What this task involves. Each line from the one with "Given: Select 李秋健's video thumbnail" through the final line of the entries below must be printed exactly, and the pictures must not be.

━━━ Given records ━━━

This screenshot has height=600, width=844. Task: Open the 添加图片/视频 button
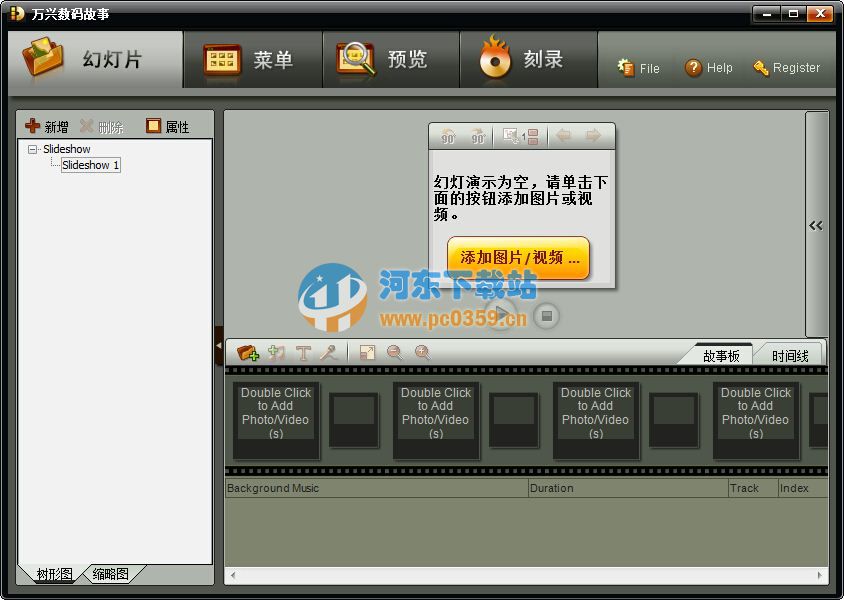517,257
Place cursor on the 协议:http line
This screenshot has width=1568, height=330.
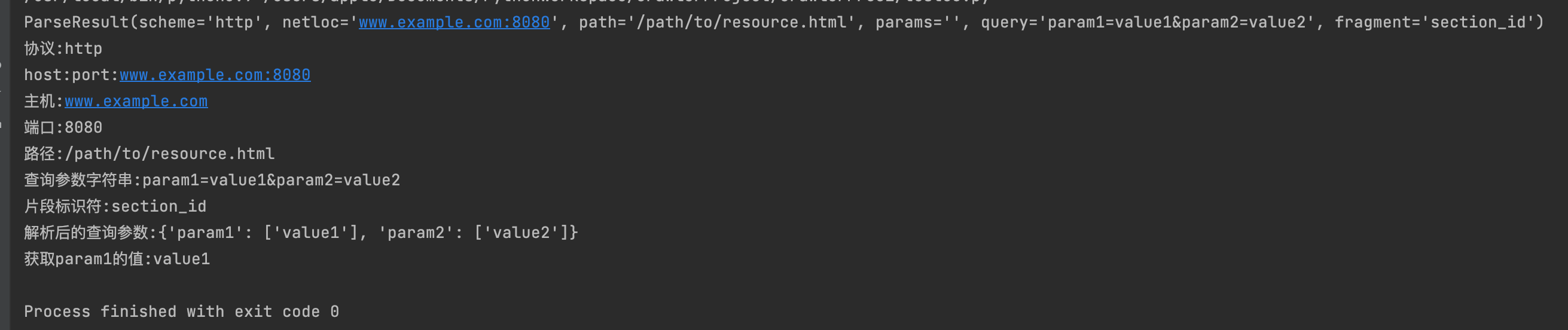point(63,48)
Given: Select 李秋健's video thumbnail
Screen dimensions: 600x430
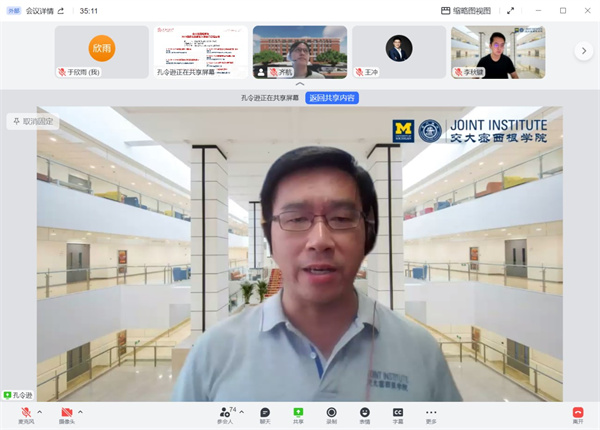Looking at the screenshot, I should click(x=484, y=51).
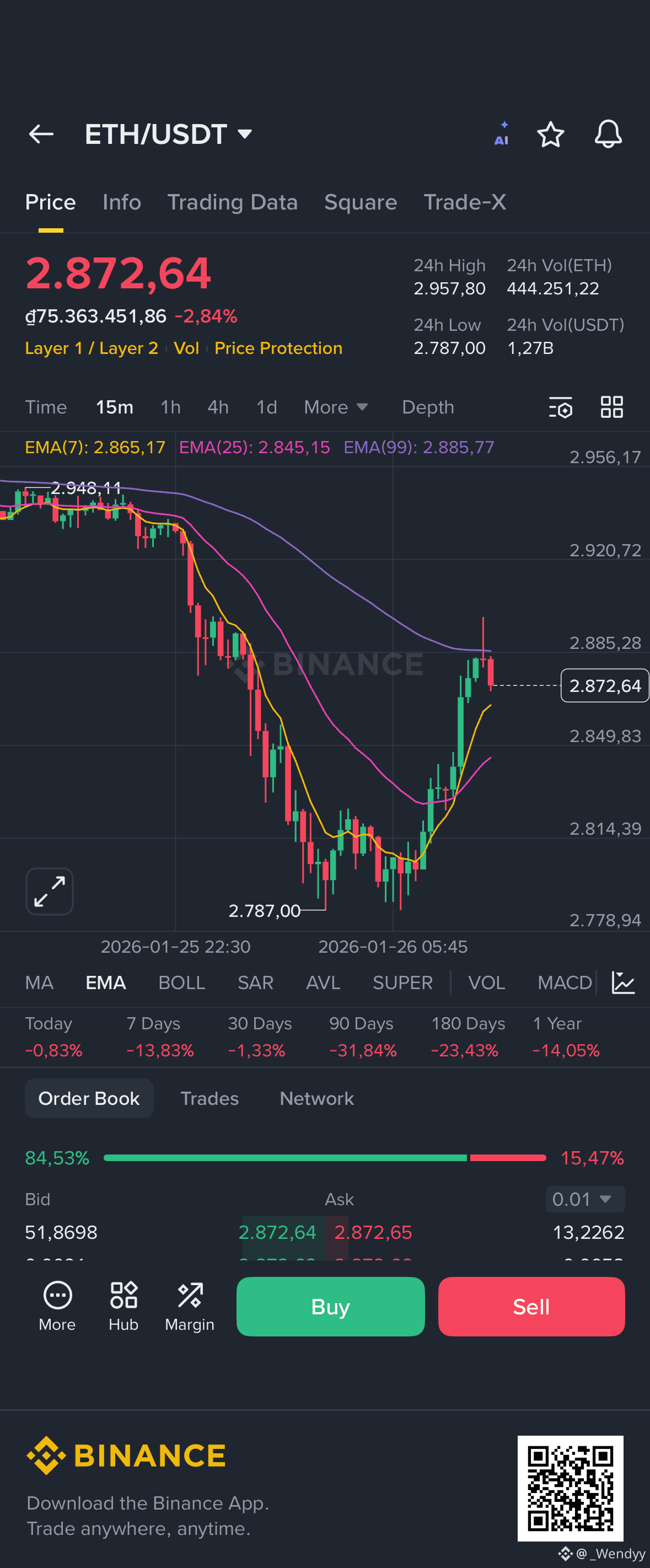Open the 0.01 price precision dropdown

point(584,1199)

━━━

Response below.
Given: Select 李秋健's video thumbnail
Screen dimensions: 600x430
Looking at the screenshot, I should click(x=484, y=51).
Open the 0.01 price precision dropdown

point(584,1199)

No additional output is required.